Aurora aceitou o namoro e até noivou, mas com a promessa do homem largar aquela vida repleta de bebidas e sambas noite afora. De olho na belezura, jurou que, a partir daquele instante, seria um novo Jamir. Nada mais de farras. E, por mais incrédulos que fossem, os amigos não tardaram para perceber que aquilo era conversa séria.

Do emprego para casa, da casa pro emprego, não raro, sentia vontade de voltar à vida de outrora. No entanto, após cada noite debaixo dos lençóis, o gajo era novamente convencido de que o melhor era mesmo ficar em casa. E foi ficando, até que, ao completar 70 anos, ganhou um presente inusitado da mulher: uma mesa de bar e quatro cadeiras.

O homem quase desfaleceu de alegria. Recomposto, colocou o presente na sacada. E assim passava boas horas acompanhado de um copo de cerveja e um cigarro apagado no cinzeiro. Nada de fumo ou, então, o enfarto chegaria mais cedo do que o esperado. Para completar o cenário, na parede ao lado, um quadro com o escrete do Vasco campeão de 1949, sem contar a vitrola que cismava em soltar a voz inconfundível do Jamelão.
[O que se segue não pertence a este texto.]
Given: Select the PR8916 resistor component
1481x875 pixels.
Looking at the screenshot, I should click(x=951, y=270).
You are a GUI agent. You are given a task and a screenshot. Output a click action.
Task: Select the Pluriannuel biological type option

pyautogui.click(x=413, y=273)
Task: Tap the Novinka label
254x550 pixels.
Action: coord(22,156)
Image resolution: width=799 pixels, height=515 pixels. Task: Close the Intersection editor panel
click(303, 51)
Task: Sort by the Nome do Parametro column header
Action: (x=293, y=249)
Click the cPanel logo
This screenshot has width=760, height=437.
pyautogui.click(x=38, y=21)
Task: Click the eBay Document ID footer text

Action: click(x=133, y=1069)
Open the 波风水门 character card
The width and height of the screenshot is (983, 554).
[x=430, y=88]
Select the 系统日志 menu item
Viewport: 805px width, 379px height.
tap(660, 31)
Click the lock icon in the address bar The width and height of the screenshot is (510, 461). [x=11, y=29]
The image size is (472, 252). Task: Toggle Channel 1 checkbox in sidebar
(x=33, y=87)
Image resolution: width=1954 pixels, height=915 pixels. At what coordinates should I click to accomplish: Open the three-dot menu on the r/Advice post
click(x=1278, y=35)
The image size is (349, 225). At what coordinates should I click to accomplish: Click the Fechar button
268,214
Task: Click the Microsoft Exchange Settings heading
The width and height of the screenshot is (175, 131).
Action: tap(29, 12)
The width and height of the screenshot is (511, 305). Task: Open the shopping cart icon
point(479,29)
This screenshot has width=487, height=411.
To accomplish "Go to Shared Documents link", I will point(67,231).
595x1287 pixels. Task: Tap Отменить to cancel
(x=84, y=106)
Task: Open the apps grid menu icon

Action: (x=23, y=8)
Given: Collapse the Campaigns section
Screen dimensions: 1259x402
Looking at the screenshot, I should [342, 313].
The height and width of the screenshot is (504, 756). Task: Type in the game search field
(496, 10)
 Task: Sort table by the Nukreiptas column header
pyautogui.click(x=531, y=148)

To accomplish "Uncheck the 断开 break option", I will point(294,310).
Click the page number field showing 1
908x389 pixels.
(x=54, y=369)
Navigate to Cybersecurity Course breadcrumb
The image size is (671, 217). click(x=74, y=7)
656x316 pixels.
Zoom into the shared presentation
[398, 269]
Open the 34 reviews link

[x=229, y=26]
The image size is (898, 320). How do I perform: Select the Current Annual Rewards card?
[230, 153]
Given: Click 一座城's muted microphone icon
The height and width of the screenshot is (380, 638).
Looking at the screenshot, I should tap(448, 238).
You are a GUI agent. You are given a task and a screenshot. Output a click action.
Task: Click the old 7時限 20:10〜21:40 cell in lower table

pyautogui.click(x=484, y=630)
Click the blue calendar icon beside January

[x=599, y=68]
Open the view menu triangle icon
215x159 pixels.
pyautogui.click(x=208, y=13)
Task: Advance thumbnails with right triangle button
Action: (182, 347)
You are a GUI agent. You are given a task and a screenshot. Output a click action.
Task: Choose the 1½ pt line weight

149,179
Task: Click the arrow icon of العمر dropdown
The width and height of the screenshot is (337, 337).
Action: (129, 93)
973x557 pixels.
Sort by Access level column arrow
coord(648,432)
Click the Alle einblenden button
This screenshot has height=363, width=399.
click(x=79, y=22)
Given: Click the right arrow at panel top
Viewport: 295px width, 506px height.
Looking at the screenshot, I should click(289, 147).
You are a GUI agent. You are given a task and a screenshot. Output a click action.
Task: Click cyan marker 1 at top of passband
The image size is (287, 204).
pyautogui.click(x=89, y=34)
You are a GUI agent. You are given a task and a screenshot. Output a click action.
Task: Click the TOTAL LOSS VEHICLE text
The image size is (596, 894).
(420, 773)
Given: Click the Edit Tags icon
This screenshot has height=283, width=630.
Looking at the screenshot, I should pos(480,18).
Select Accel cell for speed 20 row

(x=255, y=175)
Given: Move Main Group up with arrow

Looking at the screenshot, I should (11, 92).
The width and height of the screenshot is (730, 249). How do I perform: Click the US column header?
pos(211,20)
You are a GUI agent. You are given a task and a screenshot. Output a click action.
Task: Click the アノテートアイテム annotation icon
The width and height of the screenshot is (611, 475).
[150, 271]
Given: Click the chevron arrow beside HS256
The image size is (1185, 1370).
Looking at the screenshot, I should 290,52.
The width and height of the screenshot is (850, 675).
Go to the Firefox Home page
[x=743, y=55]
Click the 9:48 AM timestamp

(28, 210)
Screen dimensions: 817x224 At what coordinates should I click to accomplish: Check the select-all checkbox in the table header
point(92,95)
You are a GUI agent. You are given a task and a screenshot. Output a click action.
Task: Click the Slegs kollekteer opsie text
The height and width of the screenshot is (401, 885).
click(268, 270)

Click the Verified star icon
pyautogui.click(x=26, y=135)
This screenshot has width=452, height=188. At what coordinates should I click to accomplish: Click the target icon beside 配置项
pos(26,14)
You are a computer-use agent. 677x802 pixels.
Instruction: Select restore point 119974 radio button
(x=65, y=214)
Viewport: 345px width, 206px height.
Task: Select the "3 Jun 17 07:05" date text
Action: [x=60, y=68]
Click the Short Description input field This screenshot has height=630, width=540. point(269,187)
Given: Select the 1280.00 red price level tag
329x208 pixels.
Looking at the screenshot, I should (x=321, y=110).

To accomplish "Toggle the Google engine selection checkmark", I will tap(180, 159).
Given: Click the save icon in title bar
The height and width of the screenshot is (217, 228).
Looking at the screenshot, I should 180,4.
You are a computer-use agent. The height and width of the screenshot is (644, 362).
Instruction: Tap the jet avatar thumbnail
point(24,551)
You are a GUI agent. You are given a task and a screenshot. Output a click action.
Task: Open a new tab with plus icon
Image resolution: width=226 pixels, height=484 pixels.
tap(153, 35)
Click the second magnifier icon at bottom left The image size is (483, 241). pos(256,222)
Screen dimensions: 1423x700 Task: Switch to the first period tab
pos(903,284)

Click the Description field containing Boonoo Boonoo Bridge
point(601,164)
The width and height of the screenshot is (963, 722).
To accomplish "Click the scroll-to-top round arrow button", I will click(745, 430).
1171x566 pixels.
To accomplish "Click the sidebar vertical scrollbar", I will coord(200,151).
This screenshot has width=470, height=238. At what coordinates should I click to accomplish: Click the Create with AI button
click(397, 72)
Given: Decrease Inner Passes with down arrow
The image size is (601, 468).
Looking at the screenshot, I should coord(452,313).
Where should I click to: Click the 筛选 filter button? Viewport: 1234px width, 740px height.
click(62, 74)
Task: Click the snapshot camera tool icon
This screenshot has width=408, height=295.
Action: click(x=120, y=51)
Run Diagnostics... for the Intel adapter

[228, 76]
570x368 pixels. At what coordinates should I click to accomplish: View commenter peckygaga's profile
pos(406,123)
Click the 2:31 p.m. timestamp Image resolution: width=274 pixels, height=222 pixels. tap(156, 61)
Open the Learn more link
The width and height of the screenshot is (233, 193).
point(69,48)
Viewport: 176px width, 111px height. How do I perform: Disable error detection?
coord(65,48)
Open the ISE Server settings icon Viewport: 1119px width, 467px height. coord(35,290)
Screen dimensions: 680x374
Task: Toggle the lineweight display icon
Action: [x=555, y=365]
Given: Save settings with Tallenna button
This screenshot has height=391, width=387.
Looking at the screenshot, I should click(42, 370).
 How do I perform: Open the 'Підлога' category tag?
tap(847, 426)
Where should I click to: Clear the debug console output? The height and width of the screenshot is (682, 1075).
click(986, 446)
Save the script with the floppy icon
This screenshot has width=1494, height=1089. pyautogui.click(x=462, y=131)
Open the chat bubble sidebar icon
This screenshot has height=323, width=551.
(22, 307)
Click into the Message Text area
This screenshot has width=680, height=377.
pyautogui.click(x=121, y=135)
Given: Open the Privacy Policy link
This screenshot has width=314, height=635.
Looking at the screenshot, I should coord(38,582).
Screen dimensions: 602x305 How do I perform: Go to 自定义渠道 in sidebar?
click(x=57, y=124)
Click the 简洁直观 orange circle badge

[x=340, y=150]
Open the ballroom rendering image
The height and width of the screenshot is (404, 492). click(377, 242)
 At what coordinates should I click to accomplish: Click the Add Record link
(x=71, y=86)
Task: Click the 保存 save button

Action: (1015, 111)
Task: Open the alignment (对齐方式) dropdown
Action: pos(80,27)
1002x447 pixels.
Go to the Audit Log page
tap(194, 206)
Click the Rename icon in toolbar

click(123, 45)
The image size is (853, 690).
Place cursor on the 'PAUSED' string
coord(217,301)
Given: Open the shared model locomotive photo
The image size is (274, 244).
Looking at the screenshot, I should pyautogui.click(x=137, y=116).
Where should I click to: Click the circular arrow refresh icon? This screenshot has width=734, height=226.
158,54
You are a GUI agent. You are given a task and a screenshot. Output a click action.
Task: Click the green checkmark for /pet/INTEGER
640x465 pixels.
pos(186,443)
Se Jamir havia saído da boemia por décadas, ela continuava firme no íntimo do homem. Mas nada de gozá-la nos botecos e botequins espalhados pela cidade. Não mesmo! Jamir, marido domesticado, se transformou em um boêmio caseiro.

*Eduardo Martínez é autor do livro “57 Contos e Crônicas por um Autor muito Velho”.